→ **WORK ITEM**
How do the lines below between the ones holding "Task: Open the Labels button" and "You are a computer-use agent. The height", inclusive, read? Give them again exactly, with no other lines.

→ **MATERIAL SHOWN**
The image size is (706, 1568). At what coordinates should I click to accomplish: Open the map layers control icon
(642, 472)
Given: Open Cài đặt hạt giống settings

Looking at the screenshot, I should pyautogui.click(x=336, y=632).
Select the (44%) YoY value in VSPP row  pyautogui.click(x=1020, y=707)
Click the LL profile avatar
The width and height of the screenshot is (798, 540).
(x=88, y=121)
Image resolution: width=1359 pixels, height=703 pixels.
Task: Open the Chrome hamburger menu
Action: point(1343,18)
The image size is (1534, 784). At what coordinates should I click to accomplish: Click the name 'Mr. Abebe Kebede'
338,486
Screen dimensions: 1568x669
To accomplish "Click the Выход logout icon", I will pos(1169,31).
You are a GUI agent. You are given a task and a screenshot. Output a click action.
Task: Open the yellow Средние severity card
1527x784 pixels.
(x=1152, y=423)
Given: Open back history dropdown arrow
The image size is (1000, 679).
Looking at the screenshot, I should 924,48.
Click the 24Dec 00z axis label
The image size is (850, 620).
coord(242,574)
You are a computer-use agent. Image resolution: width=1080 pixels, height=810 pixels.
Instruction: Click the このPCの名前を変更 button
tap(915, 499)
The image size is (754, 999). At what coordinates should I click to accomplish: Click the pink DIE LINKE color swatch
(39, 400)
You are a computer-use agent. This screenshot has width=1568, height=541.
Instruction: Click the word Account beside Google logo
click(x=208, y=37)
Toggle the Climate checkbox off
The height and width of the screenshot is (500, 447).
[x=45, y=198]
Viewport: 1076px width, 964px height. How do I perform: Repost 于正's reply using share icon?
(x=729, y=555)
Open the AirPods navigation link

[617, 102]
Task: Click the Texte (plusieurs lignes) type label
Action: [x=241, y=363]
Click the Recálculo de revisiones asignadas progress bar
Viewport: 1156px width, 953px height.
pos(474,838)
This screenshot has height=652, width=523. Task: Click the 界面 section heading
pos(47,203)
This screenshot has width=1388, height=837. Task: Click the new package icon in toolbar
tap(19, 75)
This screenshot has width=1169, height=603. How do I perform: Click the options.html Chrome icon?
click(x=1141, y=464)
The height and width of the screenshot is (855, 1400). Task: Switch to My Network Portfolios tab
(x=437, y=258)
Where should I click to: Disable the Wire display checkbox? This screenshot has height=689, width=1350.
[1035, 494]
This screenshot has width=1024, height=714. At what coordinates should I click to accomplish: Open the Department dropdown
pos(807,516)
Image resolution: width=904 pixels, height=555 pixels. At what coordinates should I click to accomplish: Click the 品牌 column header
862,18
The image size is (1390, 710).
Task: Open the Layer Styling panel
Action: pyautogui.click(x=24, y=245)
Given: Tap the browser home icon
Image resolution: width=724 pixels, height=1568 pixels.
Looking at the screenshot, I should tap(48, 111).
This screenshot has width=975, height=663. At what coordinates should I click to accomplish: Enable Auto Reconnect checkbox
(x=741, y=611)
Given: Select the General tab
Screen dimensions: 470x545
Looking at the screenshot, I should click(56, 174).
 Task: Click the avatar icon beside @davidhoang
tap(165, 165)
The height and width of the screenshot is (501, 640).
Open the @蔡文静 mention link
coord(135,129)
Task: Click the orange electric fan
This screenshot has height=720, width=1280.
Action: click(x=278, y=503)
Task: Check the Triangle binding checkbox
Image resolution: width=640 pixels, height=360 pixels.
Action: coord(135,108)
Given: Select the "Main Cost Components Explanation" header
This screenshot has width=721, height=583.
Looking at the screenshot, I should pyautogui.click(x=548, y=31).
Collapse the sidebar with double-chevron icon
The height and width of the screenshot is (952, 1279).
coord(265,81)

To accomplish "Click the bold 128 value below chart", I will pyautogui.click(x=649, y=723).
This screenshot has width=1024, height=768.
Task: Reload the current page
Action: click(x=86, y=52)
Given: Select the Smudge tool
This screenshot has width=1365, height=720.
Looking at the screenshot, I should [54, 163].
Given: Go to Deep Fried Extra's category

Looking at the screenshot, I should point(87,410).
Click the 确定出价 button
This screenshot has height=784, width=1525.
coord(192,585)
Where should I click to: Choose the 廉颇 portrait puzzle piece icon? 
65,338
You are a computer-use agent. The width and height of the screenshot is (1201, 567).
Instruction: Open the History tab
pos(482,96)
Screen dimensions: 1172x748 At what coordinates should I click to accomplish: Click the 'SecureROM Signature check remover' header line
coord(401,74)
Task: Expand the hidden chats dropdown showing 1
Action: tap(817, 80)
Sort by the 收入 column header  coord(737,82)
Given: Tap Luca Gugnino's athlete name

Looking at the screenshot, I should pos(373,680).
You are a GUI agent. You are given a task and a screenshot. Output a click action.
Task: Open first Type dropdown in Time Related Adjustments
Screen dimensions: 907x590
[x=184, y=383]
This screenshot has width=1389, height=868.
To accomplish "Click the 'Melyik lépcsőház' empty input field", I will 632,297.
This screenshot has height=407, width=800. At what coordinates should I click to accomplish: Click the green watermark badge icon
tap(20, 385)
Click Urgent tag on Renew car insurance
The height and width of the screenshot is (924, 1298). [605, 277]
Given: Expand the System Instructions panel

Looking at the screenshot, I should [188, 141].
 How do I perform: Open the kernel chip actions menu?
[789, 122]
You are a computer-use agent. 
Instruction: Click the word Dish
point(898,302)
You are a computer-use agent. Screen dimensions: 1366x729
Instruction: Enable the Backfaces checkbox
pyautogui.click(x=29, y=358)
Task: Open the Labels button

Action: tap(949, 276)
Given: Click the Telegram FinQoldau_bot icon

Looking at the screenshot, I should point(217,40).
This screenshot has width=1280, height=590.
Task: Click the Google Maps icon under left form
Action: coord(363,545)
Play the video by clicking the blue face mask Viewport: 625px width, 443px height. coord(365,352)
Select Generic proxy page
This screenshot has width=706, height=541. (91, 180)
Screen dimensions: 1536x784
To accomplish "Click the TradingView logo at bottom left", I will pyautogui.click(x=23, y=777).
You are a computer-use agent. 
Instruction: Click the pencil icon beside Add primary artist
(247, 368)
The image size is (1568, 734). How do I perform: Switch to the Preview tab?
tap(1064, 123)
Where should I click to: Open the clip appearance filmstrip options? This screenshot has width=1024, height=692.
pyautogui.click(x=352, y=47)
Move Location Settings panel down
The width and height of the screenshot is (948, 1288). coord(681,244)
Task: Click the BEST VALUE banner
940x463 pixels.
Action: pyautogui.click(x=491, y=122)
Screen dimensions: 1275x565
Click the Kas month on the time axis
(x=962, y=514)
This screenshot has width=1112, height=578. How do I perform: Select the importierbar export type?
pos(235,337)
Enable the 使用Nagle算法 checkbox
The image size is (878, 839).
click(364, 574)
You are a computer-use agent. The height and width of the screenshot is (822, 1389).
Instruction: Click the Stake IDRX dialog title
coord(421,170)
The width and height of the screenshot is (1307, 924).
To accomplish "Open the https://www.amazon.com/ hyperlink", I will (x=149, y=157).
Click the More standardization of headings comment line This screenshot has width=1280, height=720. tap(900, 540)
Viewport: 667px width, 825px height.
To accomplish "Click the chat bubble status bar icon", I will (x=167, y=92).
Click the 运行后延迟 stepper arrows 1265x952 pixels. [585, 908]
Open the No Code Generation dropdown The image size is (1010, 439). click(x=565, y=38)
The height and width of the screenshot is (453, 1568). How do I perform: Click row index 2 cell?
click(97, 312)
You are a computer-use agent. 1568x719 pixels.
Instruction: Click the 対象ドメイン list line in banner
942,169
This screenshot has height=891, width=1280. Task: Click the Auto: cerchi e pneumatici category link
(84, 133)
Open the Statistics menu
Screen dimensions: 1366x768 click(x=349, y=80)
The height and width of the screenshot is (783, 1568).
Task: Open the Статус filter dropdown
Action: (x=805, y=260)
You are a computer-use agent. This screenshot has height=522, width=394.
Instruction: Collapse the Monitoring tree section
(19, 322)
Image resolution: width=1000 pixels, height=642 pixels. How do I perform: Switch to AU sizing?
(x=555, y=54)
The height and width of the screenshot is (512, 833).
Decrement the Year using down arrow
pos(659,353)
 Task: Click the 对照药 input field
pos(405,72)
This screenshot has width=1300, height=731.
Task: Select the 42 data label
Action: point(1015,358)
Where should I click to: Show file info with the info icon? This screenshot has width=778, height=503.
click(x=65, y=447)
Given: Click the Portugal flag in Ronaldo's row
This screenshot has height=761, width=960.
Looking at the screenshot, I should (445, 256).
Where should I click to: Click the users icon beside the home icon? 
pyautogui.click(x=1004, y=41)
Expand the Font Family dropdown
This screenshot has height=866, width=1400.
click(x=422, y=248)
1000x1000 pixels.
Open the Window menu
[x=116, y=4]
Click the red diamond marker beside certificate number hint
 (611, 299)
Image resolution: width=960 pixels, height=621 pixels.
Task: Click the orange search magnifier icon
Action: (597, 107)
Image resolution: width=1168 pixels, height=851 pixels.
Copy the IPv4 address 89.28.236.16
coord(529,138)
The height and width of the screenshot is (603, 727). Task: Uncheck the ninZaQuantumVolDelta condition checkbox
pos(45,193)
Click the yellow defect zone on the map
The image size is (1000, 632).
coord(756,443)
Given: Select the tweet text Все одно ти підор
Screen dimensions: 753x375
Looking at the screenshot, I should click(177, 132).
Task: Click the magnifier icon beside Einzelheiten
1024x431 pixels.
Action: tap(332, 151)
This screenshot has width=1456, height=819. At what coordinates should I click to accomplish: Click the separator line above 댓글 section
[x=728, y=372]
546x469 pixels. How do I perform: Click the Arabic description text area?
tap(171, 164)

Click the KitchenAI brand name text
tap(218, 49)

→ **EXERCISE OUTPUT**
Task: Open the Labels button

Action: tap(949, 276)
Given: Click the Telegram FinQoldau_bot icon

Looking at the screenshot, I should point(217,40).
This screenshot has width=1280, height=590.
Task: Click the Google Maps icon under left form
Action: coord(363,545)
Play the video by clicking the blue face mask Viewport: 625px width, 443px height. coord(365,352)
Select Generic proxy page
This screenshot has width=706, height=541. (91, 180)
Screen dimensions: 1536x784
To accomplish "Click the TradingView logo at bottom left", I will pyautogui.click(x=23, y=777).
You are a computer-use agent. 
Instruction: Click the pencil icon beside Add primary artist
(247, 368)
The image size is (1568, 734). How do I perform: Switch to the Preview tab?
tap(1064, 123)
Where should I click to: Open the clip appearance filmstrip options? This screenshot has width=1024, height=692.
pyautogui.click(x=352, y=47)
Move Location Settings panel down
The width and height of the screenshot is (948, 1288). coord(681,244)
Task: Click the BEST VALUE banner
940x463 pixels.
Action: pyautogui.click(x=491, y=122)
Screen dimensions: 1275x565
Click the Kas month on the time axis
(x=962, y=514)
This screenshot has width=1112, height=578. How do I perform: Select the importierbar export type?
pos(235,337)
Enable the 使用Nagle算法 checkbox
The image size is (878, 839).
click(364, 574)
You are a computer-use agent. The height and width of the screenshot is (822, 1389).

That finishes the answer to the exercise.